** DATA SHOWN **
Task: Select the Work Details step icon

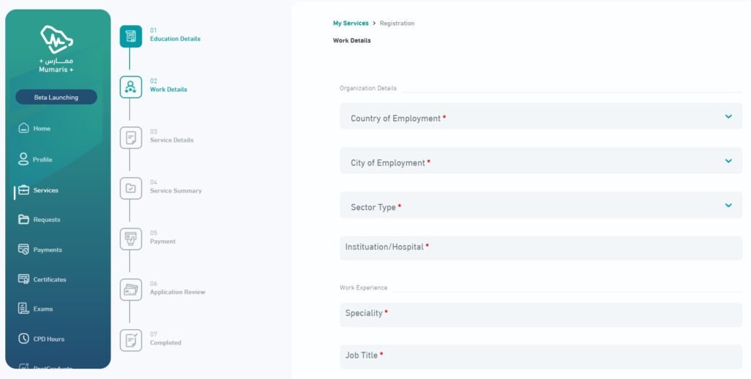Action: 131,87
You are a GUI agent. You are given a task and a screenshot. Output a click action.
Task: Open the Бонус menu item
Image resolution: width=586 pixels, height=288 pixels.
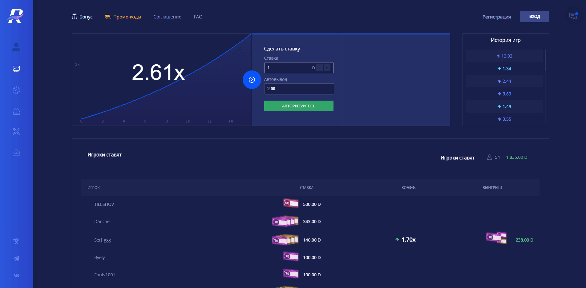point(82,17)
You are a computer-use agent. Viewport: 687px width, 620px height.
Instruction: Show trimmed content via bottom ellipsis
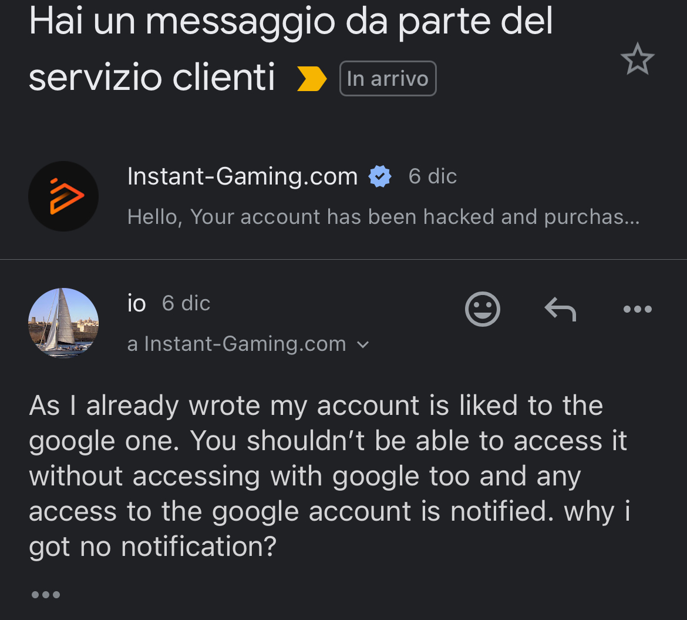45,595
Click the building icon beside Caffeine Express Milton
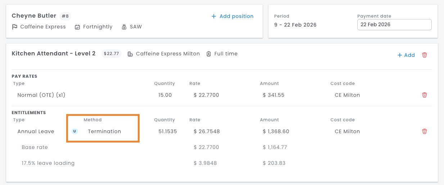Screen dimensions: 444x185 point(130,54)
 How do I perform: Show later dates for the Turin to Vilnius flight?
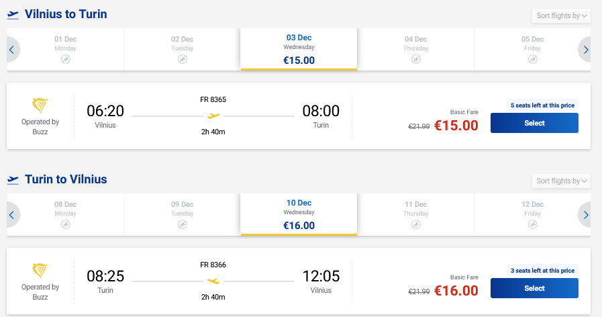pyautogui.click(x=586, y=215)
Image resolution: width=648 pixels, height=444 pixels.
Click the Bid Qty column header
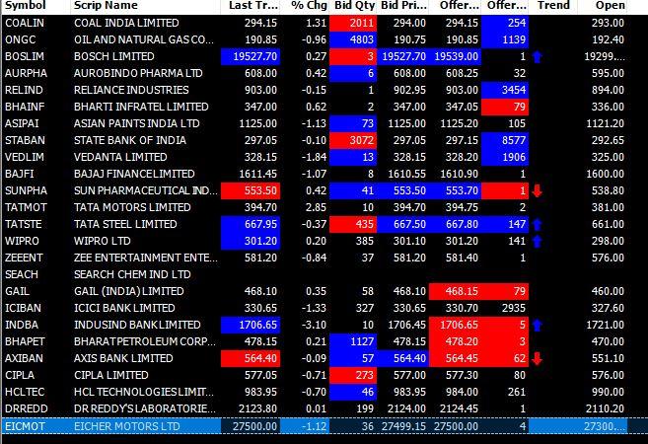click(x=354, y=6)
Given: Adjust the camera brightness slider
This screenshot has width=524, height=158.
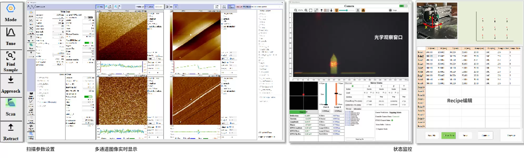Looking at the screenshot, I should click(x=347, y=10).
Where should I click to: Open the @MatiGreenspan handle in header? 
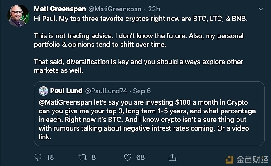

** REQUIRED WORK **
Update all the entries so that every "icon" becomes "button", with nothing else changed. Leave the pictures out of your answer.

** SOLVED PROBLEM **
Task: Select the Work Details step button

Action: 131,87
You are a GUI agent. You are given a task and a screenshot. Output a click action.
Task: Open the Бонус menu item
Image resolution: width=586 pixels, height=288 pixels.
point(82,17)
You are a computer-use agent. Viewport: 687px width, 620px height.
Instruction: Show trimmed content via bottom ellipsis
45,595
Click the building button beside Caffeine Express Milton
Screen dimensions: 444x185 point(130,54)
 How do I perform: Show later dates for the Turin to Vilnius flight?
pyautogui.click(x=586, y=215)
Image resolution: width=648 pixels, height=444 pixels.
Click the Bid Qty column header
click(x=354, y=6)
Given: Adjust the camera brightness slider
This screenshot has width=524, height=158.
Looking at the screenshot, I should click(x=347, y=10).
Where should I click to: Open the @MatiGreenspan handle in header? 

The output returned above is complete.